AIM OF THE TASK:
Report every line of the records below that contains the word "computer".

DATA RECORDS:
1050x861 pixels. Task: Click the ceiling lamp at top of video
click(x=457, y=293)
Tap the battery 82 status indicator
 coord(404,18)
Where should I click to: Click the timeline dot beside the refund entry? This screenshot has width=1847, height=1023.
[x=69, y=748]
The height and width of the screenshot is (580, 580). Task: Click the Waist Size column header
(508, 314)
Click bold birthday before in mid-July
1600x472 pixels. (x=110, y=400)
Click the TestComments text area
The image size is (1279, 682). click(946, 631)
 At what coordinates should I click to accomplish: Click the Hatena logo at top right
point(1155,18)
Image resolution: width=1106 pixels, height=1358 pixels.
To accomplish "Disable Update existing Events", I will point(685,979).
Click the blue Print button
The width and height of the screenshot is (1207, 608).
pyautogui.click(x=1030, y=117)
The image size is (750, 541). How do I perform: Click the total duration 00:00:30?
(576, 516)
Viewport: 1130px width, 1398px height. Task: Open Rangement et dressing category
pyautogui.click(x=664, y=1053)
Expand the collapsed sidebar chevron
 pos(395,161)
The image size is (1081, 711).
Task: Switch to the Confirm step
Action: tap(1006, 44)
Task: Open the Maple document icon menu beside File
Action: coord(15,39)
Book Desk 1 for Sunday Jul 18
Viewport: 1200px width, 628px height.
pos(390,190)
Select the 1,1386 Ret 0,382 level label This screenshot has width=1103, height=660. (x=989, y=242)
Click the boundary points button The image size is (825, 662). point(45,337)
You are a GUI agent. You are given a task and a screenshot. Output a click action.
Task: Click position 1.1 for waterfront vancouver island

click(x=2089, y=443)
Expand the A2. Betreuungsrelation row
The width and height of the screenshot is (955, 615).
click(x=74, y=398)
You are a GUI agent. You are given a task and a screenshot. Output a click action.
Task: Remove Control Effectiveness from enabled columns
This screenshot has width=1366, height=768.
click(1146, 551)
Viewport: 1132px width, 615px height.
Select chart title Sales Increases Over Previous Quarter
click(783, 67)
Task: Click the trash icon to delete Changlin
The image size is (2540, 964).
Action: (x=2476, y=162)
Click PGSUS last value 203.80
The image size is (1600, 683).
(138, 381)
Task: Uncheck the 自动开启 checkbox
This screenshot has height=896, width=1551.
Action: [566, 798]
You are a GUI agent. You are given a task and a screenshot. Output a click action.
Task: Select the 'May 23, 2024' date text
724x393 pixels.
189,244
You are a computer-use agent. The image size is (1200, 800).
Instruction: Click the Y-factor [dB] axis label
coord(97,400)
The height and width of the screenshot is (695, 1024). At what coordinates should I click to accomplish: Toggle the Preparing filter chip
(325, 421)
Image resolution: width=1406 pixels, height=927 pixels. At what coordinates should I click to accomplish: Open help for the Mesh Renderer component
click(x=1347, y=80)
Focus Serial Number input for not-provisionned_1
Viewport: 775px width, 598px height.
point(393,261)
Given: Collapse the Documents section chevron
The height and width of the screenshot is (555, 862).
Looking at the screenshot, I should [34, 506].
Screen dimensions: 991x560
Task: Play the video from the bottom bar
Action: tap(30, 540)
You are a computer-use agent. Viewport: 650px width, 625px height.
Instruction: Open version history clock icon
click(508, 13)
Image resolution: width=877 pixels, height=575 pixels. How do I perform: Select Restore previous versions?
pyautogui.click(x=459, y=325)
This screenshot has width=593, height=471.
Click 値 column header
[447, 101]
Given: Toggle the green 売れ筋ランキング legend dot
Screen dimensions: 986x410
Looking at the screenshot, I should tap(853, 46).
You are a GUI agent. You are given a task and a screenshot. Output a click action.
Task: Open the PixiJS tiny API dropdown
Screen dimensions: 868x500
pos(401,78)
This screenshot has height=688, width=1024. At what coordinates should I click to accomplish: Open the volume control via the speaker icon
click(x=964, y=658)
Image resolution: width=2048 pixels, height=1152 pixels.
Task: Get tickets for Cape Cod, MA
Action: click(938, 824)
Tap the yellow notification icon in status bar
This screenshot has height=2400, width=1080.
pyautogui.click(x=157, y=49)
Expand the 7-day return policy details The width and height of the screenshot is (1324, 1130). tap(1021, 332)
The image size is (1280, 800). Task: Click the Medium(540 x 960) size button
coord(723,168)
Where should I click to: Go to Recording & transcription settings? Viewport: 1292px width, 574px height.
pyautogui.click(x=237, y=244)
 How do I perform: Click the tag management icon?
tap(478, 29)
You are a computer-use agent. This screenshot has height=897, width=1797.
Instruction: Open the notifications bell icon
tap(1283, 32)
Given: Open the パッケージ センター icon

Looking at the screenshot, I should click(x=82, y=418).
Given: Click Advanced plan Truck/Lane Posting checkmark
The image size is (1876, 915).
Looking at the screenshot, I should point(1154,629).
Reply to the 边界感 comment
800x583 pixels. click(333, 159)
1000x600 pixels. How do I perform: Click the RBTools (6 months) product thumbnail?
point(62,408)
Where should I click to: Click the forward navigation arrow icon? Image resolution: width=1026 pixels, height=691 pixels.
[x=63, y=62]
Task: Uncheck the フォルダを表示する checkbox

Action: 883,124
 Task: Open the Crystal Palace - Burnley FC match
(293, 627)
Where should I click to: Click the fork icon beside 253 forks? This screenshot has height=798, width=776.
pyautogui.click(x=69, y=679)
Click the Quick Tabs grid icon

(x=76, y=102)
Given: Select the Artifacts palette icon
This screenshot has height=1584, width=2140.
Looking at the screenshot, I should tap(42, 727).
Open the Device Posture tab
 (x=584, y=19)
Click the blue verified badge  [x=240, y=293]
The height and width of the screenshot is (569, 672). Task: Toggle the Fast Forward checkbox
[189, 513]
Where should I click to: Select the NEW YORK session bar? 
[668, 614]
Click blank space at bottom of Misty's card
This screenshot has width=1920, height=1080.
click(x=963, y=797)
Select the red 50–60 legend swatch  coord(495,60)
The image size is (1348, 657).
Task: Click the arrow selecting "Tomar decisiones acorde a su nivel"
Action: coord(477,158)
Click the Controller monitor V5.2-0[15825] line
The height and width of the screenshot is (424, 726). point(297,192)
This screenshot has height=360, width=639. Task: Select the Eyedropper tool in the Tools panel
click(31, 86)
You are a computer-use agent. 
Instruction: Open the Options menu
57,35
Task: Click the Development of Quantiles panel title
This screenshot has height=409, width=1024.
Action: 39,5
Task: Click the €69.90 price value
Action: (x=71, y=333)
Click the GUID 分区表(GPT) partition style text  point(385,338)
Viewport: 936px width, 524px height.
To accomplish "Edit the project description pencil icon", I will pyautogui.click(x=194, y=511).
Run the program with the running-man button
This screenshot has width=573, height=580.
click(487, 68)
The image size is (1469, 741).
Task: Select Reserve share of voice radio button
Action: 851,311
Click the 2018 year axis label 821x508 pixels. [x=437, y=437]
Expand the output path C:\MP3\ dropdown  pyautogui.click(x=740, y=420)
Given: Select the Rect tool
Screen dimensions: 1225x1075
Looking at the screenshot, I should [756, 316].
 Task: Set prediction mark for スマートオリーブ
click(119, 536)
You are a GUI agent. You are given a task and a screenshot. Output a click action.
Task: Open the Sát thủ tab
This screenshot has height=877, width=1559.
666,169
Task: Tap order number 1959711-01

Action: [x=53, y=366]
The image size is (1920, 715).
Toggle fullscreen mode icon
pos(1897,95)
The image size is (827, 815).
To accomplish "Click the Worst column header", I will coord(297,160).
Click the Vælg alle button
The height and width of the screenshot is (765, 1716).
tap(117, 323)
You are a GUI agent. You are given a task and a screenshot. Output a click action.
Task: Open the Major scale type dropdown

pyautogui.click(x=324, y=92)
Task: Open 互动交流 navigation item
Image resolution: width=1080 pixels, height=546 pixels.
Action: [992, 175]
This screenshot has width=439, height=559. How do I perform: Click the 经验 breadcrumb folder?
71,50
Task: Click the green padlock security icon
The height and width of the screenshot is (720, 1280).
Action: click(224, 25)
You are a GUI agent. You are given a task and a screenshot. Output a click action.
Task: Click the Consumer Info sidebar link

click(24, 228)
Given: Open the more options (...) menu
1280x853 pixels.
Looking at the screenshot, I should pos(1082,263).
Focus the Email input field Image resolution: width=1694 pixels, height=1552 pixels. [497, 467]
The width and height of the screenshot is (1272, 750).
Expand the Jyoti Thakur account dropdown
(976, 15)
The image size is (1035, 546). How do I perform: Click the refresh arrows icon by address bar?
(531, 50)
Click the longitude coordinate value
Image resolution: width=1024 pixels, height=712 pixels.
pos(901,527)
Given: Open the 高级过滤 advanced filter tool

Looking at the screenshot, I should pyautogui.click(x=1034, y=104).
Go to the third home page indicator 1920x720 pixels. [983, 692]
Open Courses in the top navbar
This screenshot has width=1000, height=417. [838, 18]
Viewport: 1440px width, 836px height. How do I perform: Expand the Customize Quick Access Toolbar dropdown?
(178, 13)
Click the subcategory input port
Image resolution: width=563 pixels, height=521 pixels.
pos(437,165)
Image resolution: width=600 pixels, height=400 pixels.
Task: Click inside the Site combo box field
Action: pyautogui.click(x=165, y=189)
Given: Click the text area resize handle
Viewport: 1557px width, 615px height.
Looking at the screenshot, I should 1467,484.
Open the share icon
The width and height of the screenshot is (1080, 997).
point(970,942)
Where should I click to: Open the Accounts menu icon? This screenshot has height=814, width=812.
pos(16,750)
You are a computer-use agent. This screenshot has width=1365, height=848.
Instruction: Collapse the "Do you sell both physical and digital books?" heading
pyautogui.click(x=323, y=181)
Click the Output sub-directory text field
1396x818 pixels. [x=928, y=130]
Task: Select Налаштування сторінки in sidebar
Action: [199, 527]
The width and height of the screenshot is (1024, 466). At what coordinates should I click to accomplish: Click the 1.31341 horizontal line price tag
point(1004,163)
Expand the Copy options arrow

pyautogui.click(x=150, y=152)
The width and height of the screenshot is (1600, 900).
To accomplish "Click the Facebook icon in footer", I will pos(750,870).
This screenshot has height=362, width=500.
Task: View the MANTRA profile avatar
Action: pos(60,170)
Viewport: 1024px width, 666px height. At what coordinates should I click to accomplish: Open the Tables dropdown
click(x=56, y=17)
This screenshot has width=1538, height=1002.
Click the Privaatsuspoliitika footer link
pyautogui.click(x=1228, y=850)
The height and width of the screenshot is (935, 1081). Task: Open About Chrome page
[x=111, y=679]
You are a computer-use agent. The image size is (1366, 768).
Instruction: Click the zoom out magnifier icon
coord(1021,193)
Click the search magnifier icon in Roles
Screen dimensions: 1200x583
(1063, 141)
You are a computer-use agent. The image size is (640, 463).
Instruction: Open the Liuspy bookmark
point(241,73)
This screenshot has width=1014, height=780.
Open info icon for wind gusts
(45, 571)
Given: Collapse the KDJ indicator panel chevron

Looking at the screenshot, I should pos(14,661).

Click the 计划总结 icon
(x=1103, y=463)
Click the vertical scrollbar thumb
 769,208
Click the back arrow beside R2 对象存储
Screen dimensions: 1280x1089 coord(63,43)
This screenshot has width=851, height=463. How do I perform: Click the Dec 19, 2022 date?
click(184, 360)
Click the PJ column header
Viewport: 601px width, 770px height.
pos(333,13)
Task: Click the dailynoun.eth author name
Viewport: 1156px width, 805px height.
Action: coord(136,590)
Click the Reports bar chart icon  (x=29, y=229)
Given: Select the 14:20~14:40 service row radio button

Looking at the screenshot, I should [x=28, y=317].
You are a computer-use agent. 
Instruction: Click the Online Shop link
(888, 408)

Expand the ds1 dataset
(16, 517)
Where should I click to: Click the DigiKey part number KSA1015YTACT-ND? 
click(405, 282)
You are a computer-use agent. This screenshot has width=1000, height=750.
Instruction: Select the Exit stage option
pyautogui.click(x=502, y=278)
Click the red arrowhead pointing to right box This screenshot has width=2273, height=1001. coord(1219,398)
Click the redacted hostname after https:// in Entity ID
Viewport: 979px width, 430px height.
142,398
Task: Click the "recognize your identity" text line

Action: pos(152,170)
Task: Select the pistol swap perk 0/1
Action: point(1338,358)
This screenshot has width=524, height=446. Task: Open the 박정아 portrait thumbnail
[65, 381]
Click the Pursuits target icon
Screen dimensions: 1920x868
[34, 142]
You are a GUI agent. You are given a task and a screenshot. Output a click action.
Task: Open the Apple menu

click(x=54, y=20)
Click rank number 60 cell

TASK SOLUTION:
You are a computer-use agent. The image size is (1200, 800).
You are a computer-use agent. Viewport: 650px width, 625px height.
You are a computer-use agent. This screenshot has height=897, width=1797.
You are a computer-use agent. 
You are a computer-use agent. This screenshot has width=1365, height=848.
You are a computer-use agent. The image size is (1366, 768).
You are a computer-use agent. The image size is (640, 463).
You are a computer-use agent. 
You are a computer-use agent. This screenshot has width=1000, height=750.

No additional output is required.